È la prima volta che un pontefice si reca nel luogo di nascita delle Chiese orientali, da cui più di un milione di cristiani è fuggito negli ultimi venti anni. La visita, come evidenziato da più parti, ha un valore simbolico, data l’importanza dei cristiani iracheni nella storia della fede e il loro retaggio culturale e linguistico risalente al tempo dell’antica Babilonia, di quasi 4.000 anni fa. Tuttavia, la sistematica persecuzione dei cristiani iracheni, prima per mano di al-Qaeda e poi dell’ISIS, ha spinto decine di migliaia alla diaspora, minacciando la sopravvivenza della stessa comunità. Alla viglia della sua partenza, Papa Francesco ha inviato un videomessaggio in cui, rivolgendosi al popolo iracheno, ha affermato: “Finalmente sarà tra voi”. “Vengo come pellegrino penitente per implorare dal Signore perdono e riconciliazione dopo anni di guerra e di terrorismo, per chiedere a Dio la consolazione dei cuori e la guarigione delle ferite”, ha aggiunto il pontefice.
La visita si svolge in un clima particolare, alla luce della pandemia di Covid-19 e della perdurante minaccia posta dalle cellule terroristiche ancora attive nel Paese mediorientale. Si prevede che numerosi cittadini si accontenteranno di vedere il Papa per televisione, a causa delle restrizioni volte a impedire la diffusione del Coronavirus. Sono diverse, poi, le misure adottate per garantire la sicurezza del pontefice. Si prevede che il Papa utilizzerà un mezzo blindato per viaggiare su strade appositamente riabilitate in vista della visita, mentre impiegherà un elicottero e un aereo speciale per trasferimenti più lunghi, che lo vedranno sorvolare anche i territori dove le organizzazioni terroristiche continuano a essere attive. Stando a quanto affermato dal comando iracheno delle operazioni congiunte, sono stati elaborati piani appositi a Baghdad e nelle altre città irachene, la cui sicurezza verrà costantemente tenuta sotto controllo dalle forze irachene, coadiuvate dalle unità del Servizio antiterrorismo e delle Forze di risposta rapida del Ministero degli Interni, nonché dai servizi di intelligence iracheni.
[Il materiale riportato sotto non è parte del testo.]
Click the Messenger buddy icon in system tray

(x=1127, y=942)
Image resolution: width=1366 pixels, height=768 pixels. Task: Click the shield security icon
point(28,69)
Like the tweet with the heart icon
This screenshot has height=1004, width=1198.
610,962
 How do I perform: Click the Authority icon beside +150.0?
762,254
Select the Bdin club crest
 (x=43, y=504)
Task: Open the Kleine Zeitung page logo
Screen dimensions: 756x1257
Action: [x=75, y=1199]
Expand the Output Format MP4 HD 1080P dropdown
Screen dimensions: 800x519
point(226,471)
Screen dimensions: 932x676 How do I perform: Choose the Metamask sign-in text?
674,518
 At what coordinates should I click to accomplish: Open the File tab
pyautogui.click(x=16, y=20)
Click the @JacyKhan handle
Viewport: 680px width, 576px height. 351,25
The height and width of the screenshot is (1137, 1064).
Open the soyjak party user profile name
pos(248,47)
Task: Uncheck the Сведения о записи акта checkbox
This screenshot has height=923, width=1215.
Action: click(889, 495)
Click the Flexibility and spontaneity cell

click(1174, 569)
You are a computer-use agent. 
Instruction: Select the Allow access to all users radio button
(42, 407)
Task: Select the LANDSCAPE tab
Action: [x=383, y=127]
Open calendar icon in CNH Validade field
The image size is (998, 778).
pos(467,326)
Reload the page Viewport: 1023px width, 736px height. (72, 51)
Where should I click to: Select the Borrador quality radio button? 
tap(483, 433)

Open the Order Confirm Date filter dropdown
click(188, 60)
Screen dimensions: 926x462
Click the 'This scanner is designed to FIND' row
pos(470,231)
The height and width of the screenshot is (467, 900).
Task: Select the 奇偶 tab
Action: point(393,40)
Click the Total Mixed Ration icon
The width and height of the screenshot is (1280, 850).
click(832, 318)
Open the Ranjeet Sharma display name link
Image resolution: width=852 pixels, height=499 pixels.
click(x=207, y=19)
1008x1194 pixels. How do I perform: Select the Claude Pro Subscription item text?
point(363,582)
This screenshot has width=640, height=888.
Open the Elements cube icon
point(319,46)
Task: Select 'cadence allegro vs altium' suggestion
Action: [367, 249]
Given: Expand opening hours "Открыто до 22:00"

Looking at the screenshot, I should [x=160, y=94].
Il cristianesimo in Iraq risale al I secolo d.C., quando l’apostolo Tommaso predicava il Vangelo nella regione mesopotamica. Prima dell’invasione guidata dagli Stati Uniti del 2003, i cristiani, di diverse denominazioni, ammontavano a circa 1,6 milioni in Iraq. Oggi ne rimangono meno di 300.000, secondo i dati forniti dalla Chiesa caldea. Da allora, 58 chiese sono state danneggiate o distrutte e centinaia di cristiani iracheni sono stati uccisi per la loro fede. Con Saddam Hussein, le comunità cristiane furono tollerate e non dovettero affrontare significative minacce alla sicurezza, sebbene discriminate. La diaspora è iniziata dopo l’invasione del 2003 e la situazione di caos è stata ulteriormente esacerbata quando al-Qaeda ha avviato una campagna di omicidi mirati e rapimenti di sacerdoti e vescovi, oltre ad attacchi contro chiese e raduni cristiani.